--- MATERIAL PROVIDED ---

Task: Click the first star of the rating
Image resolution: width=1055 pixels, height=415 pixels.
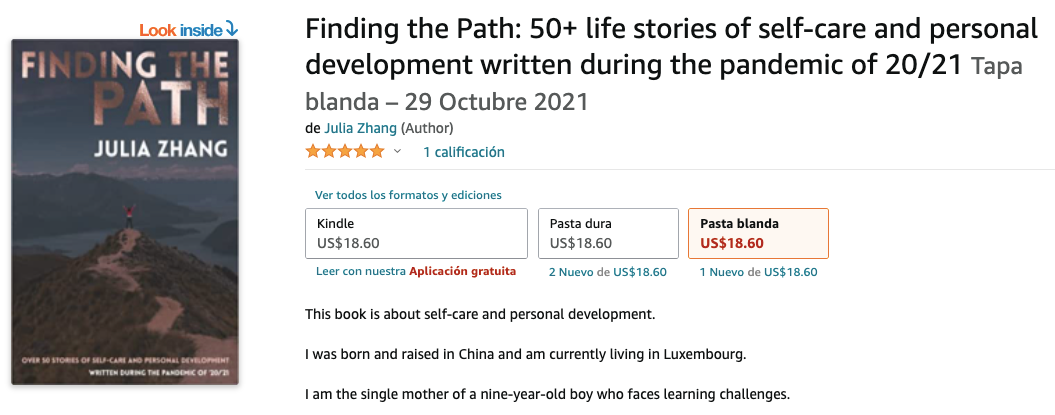Action: coord(313,152)
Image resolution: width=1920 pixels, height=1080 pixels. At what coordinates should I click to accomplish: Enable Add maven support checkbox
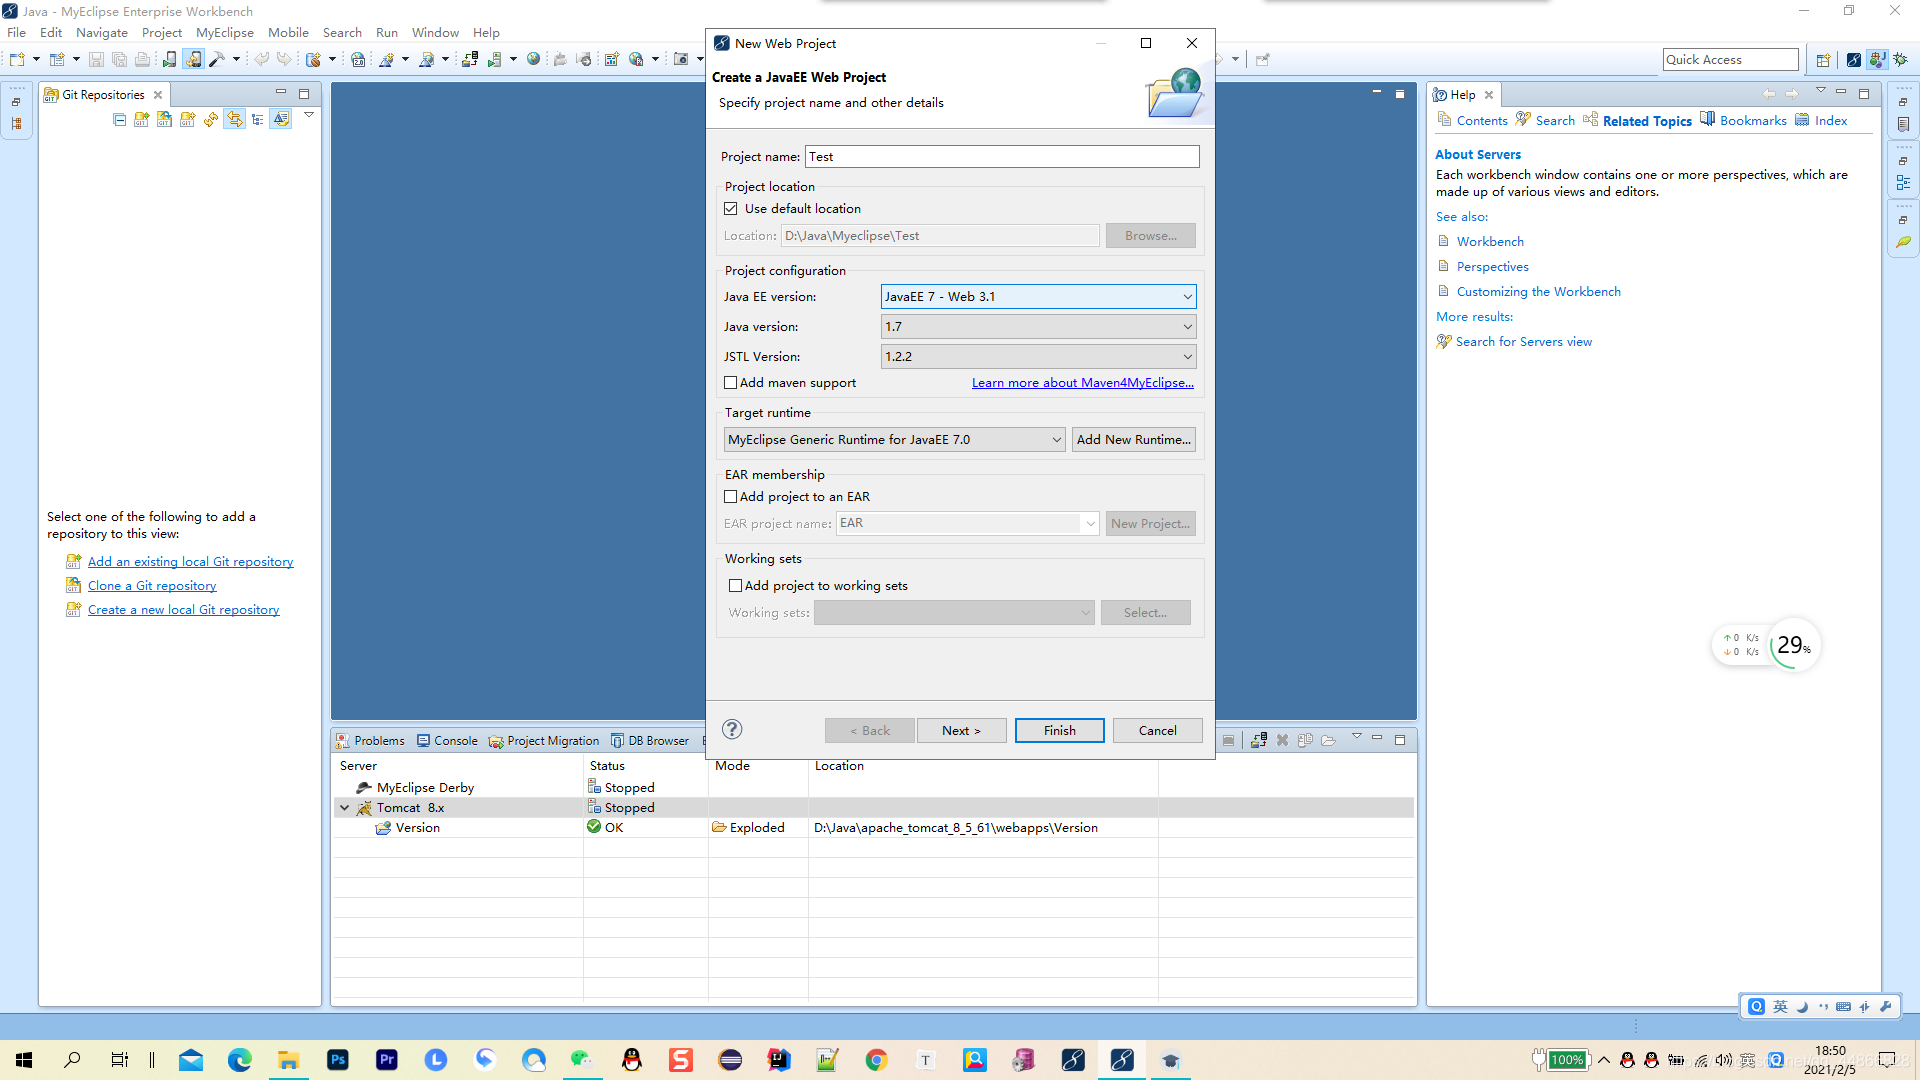[731, 382]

---

▶ TASK TO COMPLETE
Starting with the line that contains "Image resolution: width=1055", copy every line word for word through the end of the listing above, but leave out the pictures.

▶ RESPONSE TO THIS TASK
Image resolution: width=1055 pixels, height=415 pixels.
Action: coord(313,152)
Image resolution: width=1920 pixels, height=1080 pixels. At what coordinates should I click to accomplish: Enable Add maven support checkbox
[731, 382]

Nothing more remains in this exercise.